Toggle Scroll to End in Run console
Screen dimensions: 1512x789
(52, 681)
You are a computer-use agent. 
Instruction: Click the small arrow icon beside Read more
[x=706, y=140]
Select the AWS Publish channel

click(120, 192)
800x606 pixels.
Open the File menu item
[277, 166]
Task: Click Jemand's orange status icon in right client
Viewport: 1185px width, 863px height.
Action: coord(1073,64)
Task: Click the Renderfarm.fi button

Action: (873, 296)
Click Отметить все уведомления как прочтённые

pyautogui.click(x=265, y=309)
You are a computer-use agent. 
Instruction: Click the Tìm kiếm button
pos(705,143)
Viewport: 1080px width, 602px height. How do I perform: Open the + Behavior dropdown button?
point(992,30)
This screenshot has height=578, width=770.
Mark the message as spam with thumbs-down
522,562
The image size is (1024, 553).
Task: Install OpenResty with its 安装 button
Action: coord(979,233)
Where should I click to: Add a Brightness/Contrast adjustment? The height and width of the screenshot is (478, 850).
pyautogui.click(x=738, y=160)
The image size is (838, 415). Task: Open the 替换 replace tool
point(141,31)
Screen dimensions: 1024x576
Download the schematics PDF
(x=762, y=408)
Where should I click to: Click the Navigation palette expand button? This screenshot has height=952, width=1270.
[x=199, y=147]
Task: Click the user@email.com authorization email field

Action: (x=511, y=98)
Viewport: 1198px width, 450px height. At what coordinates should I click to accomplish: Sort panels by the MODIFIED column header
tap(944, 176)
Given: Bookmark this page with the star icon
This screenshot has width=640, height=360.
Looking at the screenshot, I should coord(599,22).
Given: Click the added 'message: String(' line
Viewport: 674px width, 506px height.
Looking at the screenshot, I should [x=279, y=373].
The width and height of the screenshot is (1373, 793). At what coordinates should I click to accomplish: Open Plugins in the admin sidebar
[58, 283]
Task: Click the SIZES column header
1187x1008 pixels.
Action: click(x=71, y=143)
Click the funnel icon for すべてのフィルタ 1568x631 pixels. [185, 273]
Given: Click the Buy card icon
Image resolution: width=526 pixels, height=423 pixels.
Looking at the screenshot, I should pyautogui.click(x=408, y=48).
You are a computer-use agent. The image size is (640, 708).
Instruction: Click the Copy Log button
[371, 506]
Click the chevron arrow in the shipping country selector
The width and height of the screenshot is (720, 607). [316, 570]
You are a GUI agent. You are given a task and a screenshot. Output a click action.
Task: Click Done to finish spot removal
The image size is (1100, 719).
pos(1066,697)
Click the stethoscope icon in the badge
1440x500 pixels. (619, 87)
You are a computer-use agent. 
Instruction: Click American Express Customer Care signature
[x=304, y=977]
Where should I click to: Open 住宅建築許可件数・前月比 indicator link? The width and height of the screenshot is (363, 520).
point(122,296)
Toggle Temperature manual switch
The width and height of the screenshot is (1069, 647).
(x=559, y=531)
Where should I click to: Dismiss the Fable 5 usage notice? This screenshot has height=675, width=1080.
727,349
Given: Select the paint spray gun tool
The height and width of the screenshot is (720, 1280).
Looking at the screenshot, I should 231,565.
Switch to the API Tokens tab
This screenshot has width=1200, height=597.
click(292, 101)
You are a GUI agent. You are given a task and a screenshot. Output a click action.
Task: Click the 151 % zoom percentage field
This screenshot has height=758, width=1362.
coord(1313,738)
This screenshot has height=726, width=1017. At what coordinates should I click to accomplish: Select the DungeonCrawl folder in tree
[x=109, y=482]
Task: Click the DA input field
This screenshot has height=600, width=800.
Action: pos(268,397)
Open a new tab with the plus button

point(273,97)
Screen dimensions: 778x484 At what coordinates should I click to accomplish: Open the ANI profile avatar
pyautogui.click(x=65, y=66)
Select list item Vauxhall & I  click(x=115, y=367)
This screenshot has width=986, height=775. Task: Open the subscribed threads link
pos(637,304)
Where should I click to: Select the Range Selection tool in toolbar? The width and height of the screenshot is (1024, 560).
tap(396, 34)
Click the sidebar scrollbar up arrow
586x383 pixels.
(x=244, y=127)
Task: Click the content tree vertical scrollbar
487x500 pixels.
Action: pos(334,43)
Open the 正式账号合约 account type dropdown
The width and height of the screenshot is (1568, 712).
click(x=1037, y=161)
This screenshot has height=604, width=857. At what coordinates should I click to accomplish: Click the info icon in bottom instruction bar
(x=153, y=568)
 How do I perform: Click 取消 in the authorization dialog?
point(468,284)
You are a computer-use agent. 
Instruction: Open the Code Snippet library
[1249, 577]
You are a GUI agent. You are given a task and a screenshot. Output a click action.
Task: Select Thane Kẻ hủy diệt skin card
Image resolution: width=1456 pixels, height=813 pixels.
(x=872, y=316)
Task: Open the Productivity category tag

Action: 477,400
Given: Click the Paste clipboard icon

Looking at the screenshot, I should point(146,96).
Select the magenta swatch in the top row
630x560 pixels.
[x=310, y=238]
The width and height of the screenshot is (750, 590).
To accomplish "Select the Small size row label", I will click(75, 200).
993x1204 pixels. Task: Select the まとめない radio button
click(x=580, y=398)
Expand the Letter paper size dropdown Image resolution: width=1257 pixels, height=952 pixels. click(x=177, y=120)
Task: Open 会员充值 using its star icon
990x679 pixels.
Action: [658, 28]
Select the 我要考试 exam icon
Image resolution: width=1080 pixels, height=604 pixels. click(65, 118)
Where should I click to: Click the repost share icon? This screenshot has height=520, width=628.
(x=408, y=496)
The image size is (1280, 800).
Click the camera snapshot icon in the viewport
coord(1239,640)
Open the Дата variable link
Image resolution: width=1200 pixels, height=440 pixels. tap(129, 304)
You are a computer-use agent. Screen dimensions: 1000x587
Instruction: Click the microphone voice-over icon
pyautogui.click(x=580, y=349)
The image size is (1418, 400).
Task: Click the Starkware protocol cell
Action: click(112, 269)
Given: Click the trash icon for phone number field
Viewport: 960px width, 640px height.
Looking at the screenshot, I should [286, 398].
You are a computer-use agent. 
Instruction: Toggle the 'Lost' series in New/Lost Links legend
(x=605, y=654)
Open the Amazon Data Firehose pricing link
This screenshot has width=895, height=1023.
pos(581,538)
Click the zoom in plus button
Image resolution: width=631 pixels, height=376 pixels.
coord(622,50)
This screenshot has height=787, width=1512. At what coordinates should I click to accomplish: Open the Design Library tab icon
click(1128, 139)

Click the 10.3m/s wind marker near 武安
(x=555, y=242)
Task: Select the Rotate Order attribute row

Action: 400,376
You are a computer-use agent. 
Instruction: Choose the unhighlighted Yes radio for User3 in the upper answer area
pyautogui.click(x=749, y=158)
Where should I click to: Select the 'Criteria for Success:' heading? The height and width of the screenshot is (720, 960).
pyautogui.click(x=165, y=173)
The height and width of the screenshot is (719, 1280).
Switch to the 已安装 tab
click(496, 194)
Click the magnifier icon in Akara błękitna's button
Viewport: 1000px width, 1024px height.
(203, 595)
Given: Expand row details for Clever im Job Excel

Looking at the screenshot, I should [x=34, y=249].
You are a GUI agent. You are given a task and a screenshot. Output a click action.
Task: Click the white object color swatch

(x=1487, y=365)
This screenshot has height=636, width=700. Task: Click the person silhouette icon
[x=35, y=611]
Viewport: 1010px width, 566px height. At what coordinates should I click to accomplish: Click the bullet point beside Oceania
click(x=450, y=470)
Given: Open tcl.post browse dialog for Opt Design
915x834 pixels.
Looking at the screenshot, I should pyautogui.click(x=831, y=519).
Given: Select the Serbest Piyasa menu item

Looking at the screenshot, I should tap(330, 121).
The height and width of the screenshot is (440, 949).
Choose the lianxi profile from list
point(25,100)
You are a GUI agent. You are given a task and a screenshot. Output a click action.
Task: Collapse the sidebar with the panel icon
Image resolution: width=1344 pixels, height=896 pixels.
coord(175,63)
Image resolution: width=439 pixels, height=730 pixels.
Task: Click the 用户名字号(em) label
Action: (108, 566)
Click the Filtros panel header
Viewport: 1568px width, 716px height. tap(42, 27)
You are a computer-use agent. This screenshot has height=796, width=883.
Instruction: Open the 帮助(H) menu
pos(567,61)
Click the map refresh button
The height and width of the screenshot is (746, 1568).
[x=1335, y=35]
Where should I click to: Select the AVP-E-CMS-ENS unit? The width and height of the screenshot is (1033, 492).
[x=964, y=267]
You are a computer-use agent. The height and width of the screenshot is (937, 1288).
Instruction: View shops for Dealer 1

### PROMPT
Within the listing above, locate the line containing "Viewport: 1198px width, 450px" and the line containing "Click the funnel". Reproduce those two lines and all lines between them exactly, with nothing added.

### REPLY
Viewport: 1198px width, 450px height. At what coordinates should I click to accomplish: Sort panels by the MODIFIED column header
tap(944, 176)
Given: Bookmark this page with the star icon
This screenshot has width=640, height=360.
Looking at the screenshot, I should coord(599,22).
Given: Click the added 'message: String(' line
Viewport: 674px width, 506px height.
Looking at the screenshot, I should [x=279, y=373].
The width and height of the screenshot is (1373, 793). At what coordinates should I click to accomplish: Open Plugins in the admin sidebar
[58, 283]
Task: Click the SIZES column header
1187x1008 pixels.
Action: click(x=71, y=143)
Click the funnel icon for すべてのフィルタ 1568x631 pixels. [185, 273]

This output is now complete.